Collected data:
*** Begin section ***

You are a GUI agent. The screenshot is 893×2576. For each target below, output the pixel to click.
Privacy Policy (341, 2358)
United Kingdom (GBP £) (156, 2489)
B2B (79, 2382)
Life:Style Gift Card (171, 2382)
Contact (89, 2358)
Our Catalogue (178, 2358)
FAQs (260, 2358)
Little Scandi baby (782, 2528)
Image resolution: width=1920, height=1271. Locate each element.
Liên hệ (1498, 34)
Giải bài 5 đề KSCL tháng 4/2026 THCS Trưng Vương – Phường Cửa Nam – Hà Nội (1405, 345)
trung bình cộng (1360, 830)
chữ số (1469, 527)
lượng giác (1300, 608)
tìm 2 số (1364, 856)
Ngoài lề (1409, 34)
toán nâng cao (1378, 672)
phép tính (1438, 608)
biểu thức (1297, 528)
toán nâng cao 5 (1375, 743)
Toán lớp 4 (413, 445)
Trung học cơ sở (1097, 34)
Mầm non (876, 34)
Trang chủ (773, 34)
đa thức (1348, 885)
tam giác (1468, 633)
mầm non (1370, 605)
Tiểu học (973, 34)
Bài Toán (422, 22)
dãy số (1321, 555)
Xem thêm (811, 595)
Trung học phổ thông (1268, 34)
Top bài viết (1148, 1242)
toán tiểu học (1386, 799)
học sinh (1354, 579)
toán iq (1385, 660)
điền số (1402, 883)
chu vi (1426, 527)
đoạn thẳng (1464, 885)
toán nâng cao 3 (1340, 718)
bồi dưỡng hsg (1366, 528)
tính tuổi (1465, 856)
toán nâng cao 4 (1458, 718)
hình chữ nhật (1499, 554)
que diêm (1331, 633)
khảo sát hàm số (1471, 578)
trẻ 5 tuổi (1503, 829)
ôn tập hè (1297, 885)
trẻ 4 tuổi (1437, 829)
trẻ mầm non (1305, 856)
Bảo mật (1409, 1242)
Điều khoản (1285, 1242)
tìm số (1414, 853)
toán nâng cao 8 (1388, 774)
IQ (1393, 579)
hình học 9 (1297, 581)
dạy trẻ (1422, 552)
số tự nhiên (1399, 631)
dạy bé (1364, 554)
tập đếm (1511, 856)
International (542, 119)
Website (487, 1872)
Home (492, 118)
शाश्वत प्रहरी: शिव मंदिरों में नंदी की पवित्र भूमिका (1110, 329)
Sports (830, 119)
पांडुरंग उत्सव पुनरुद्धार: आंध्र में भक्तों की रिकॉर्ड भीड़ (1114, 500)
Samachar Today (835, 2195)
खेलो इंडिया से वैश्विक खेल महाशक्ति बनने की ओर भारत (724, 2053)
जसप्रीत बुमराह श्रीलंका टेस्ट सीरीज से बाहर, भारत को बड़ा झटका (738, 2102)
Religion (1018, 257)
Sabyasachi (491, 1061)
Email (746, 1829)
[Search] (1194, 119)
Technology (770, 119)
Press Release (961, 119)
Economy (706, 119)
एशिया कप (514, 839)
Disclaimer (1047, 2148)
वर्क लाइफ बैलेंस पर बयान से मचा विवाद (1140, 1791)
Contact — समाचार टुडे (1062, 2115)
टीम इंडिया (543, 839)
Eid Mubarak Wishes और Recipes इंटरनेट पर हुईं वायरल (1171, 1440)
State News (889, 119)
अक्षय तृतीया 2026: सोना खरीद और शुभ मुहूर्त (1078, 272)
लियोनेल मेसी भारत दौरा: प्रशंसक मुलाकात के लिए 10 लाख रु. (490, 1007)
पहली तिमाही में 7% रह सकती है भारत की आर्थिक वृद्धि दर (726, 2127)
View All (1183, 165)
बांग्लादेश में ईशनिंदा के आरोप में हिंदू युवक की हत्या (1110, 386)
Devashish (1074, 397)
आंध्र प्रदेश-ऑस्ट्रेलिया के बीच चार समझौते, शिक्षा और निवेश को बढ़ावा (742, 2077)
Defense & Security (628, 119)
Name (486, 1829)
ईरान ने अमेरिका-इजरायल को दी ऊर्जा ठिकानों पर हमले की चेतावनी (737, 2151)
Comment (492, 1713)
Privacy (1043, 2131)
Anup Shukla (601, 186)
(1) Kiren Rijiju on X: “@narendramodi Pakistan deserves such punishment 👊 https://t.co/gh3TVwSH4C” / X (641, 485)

*** End section ***

From the records above, repeat exactly the lines from the one with "Sabyasachi (491, 1061)" through the one with "अक्षय तृतीया 2026: सोना", both included.

▸ **Task answer**:
Sabyasachi (491, 1061)
Email (746, 1829)
[Search] (1194, 119)
Technology (770, 119)
Press Release (961, 119)
Economy (706, 119)
एशिया कप (514, 839)
Disclaimer (1047, 2148)
वर्क लाइफ बैलेंस पर बयान से मचा विवाद (1140, 1791)
Contact — समाचार टुडे (1062, 2115)
टीम इंडिया (543, 839)
Eid Mubarak Wishes और Recipes इंटरनेट पर हुईं वायरल (1171, 1440)
State News (889, 119)
अक्षय तृतीया 2026: सोना खरीद और शुभ मुहूर्त (1078, 272)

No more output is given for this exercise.